妻ではないけれど妻のようです 3

「旦那様」


 グレアムの前から強引にアレクシアを連れ去ったマーシアが、しばらくして応接間に戻ってきた。


「あの女はどうした」

「あの女ではなくアレクシア様です。奥様でしたら、メロディに任せてきました」


 メロディとはマーシアとデイヴの一人娘だ。

 応接間に取り残されていたグレアムは、「そうか」と短くつぶやき、それからマーシアの表情を見てぎくりと肩を揺らした。

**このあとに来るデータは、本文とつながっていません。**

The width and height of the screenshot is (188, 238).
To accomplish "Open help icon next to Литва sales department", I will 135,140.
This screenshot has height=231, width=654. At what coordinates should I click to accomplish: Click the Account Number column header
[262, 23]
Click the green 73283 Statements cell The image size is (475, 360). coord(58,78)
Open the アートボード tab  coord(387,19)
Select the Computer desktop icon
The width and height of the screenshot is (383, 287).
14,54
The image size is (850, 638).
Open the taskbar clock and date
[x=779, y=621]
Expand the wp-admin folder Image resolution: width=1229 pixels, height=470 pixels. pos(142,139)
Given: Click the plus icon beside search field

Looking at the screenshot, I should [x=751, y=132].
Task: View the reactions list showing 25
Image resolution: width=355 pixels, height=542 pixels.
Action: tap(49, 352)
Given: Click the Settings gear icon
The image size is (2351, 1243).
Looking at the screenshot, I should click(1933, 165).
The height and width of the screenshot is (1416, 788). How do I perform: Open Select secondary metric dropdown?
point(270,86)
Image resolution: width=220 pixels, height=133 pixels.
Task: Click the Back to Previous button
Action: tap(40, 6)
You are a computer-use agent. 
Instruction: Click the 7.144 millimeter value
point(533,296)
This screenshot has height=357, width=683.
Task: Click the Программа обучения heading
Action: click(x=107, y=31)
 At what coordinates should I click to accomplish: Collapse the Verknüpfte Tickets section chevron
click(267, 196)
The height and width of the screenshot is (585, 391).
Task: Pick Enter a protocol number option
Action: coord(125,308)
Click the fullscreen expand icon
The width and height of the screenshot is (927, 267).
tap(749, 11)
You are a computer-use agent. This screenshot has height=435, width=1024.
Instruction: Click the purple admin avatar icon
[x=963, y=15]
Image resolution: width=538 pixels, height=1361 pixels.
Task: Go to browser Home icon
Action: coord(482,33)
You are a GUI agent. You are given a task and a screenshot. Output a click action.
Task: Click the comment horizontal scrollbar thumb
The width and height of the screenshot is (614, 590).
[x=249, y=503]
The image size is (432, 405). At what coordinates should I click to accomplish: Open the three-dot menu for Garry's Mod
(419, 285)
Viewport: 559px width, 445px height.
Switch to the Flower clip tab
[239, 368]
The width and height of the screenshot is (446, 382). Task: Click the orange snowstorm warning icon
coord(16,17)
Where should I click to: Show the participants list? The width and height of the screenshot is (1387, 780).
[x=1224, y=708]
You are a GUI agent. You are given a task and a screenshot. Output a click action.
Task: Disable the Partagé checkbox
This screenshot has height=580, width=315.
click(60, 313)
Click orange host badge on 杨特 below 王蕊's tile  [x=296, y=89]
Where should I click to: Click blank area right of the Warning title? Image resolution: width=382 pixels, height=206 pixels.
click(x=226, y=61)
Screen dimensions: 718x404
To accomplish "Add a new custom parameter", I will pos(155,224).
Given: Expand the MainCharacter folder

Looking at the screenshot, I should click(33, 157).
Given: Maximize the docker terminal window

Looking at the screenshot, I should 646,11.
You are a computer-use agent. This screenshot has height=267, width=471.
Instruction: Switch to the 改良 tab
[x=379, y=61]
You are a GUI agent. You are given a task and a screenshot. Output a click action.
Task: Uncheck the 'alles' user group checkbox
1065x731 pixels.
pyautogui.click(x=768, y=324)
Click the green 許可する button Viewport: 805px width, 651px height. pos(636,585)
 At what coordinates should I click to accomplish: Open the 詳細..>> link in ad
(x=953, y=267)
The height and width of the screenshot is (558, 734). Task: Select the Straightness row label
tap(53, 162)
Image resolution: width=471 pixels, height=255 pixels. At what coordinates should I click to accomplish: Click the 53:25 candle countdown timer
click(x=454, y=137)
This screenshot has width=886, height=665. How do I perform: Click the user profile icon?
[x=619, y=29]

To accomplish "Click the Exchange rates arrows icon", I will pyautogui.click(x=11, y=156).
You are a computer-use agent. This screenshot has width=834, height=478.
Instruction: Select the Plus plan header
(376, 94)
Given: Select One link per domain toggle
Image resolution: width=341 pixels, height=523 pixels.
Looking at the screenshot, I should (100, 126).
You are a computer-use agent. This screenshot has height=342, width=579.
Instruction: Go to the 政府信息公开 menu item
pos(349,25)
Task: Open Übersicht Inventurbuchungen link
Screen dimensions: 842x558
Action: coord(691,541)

 マーシアはぎゅっと眉を寄せ、説教を開始する一秒前のような顔をしていたからだ。

 乳母だったマーシアには、幼いころに何度も叱られた。

 大人になっても、その記憶は鮮明に残っているので、どうしてもこの顔には苦手意識があるのだ。


「お話がございます」


 いつもより低く、抑揚のない声。

 その声を聞いた途端、デイヴはそそくさと部屋を出ていった。

 二人きりになった応接間に、短い沈黙が落ちる。

 座るように視線で言われたのでソファに浅く腰を掛けると、マーシアは小さなため息をついてから口を開いた。


「先ほどの旦那様の態度は、ほめられたものではございませんでした。遠路はるばるやってきた女性に、開口一番つまみ出せなどと。マーシアは、旦那様をそのように思いやりのない人間に育てた覚えはございません」

「だが、俺は――」

「ええ、旦那様のお気持ちも、マーシアはよーく理解しておりますとも。ですが、それでも先ほどの態度はいけません。それにもう一つ。旦那様は普段はとても思慮深い方のはずですが、アレクシア様を見て、旦那様は何もお気づきになりませんでしたか?」

「何をだ」


 怪訝そうに眉を寄せると、マーシアはあきれたように首を横に振った。


「いろいろございましたでしょう。少ない荷物、薄いドレス、おかしいとは思いませんでしたか? それに、先ほど軽く肩に触れただけでしたので詳しくはわかりませんが、あの方は恐ろしくやせ細っておられるようでした」


 荷物は見ていないから知らないが、言われてみればこの寒いのにずいぶんと薄着をしていた気が知る。

 寒さや暑さに強い獣人を見ているので違和感が抱けなかったのかもしれないが、人間にはあのドレスではここはさぞ寒かっただろう。王都を出発するときはよくても、道中は寒さが堪えたのではなかろうか。


(それに、やせ細っていた? それほど道中が過酷だったのか? そんな馬鹿な)


 門番の話では、馬車で来たとのことだった。嫁ぐ支度をしたのは生家なのだろうが、公爵家の出自なのだ、しっかりと嫁入り支度は整えられただろうし、ここまでも丁寧に送り届けられただろう。


「……まさか道中で追いはぎにでもあったのか?」

「旦那様……」


 そうではありませんよ、とマーシアはまた首を横に振った。


「あの方の目を見ても何もお気づきになりませんでしたか」

「目?」

「アレクシア様の目は、何色でございました?」

「何色って、赤紫――」


 言いかけて、グレアムはハッとした。

 獣人相手にしていたから、これもそれほど違和感を覚えなかったが、そうだ、アレクシアの瞳には金色の光彩があった。


「…………まさか」


 先ほどの、アレクシアの言葉が思い出される。


 ――グレアム様、その……ご迷惑なのは重々承知しております。ですが、わたくし、ここを追い出されると行くところがございません。お金も、持っていなくて……。ですので、下働きで結構でございます。こちらで働かせていただくことはできませんでしょうか?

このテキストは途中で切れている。